The Skills Show gets under way on Thursday (November 19) at NEC Birmingham and celebrity entrepreneur Theo Paphitis wants to see as many FE providers as possible.

Vocational education and careers are hot right now. Open any newspaper or magazine, watch TV or listen to the radio, and the talk is all about apprenticeships, traineeships and suitable careers for young people which involve earning while they learn — all music to my ears.

I have always been passionate about skills. Leaving school without any meaningful qualifications can make you really appreciate the learning that you do in the workplace and the skills that you pick up.

Make sure that you get involved with The Skills Show in some way to keep spreading the inspiration

I was lucky, I know, to discover the retail sector early in my working life — it inspired me, and motivated me to make the best of myself that I could. So how can we provide similar inspiration for young people to ensure they can make a meaningful contribution to the economy when they are actually out there working?

The government’s call to establish 3m apprenticeships during the life of this Parliament has shone a light on the sector, and is providing a great opportunity to showcase how varied and interesting FE is. It should also be a great chance for educators to link up with employers and provide a real link to the workplace for young people. So how can colleges take full advantage and change the perceptions of some parents that the sector is not for their children?

This month sees the fourth annual Skills Show at the NEC in Birmingham. I am delighted to be patron of this event, which showcases the very best in skills, apprenticeships and careers to more than 75,000 young people, their parents, teachers and other educators. I always make time to fit in a visit to the event, however busy my diary, because it inspires me and I find out new things — so how much more exciting must that be for a young person seeking a future career?

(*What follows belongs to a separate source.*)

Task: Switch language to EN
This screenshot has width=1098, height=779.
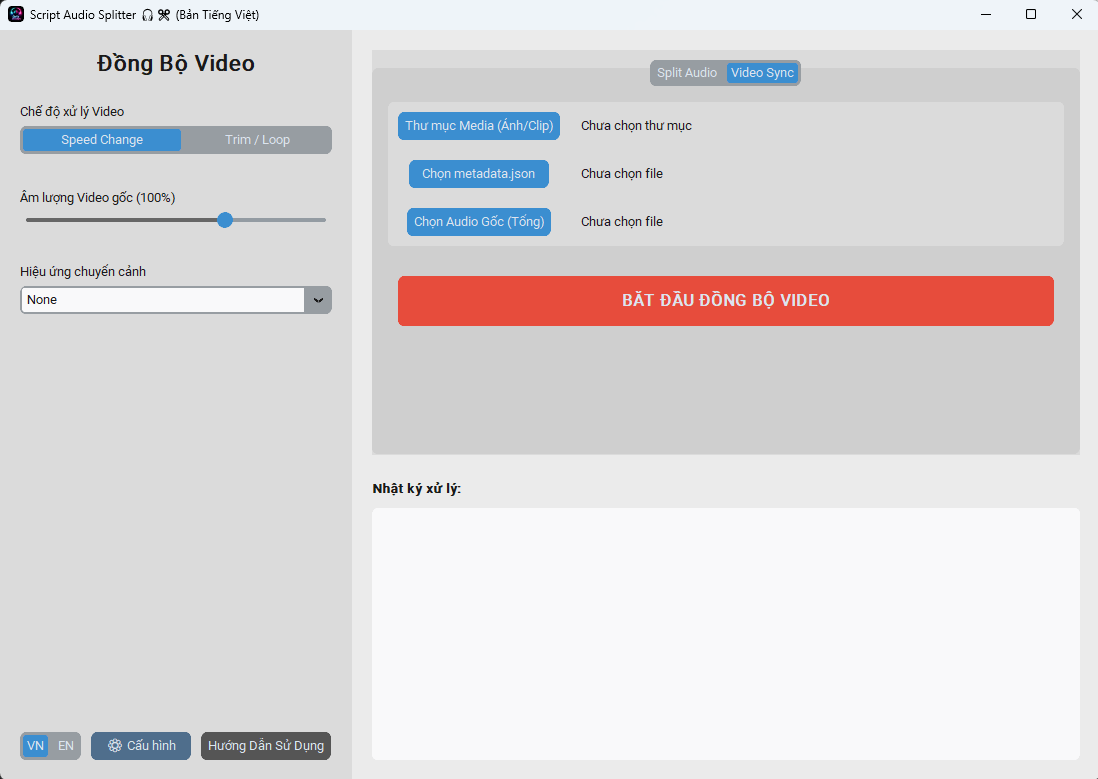Action: pyautogui.click(x=66, y=746)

Every year, the college personnel that I talk to at the event say how inspiring it is for them to see so many young people finding their own passions — whether that be in manufacturing, engineering, accountancy, floristry or one of the other many different careers on show at the event. Seeing their peers demonstrate their skills in WorldSkills UK competitions, or hearing the successful Team UK representatives from WorldSkills São Paulo talk about their experiences earlier this year can only be motivational for visitors.

Of course it is a great opportunity to sign up new students. One college principal last year told me he filled an entire intake for one subject simply by staging a Have-a-Go at the event — that’s what I call a marketing budget well spent.

For 2015, event organisers at Find a Future have established a Future Skills zone, showcasing some of the careers which will be vital to sustained economic growth in the future. When I started work, mobile phones were like bricks, and about as agile — technology has moved the world of work to new heights since then.

But careers of the future are not just about space-age technology — the way we live our lives is constantly changing, with new opportunities in all sorts of traditional areas from engineering and manufacturing through to catering and design, and this will undoubtedly create new careers and training opportunities for all.

Working together at The Skills Show, FE colleges have the chance to change the way people think about skills and vocational education as a whole.

As a collective, the Premier Colleges group has shown how collaborative working can raise the profile not only of their individual colleges but of FE as a whole.

The event showcases the next generation of talented young people, who will be the backbone of our future workforce, and it is up to all of us to give them the inspiration they need.

My challenge to the FE sector is to make sure that you get involved with The Skills Show in some way to keep spreading the inspiration — I look forward to seeing you there.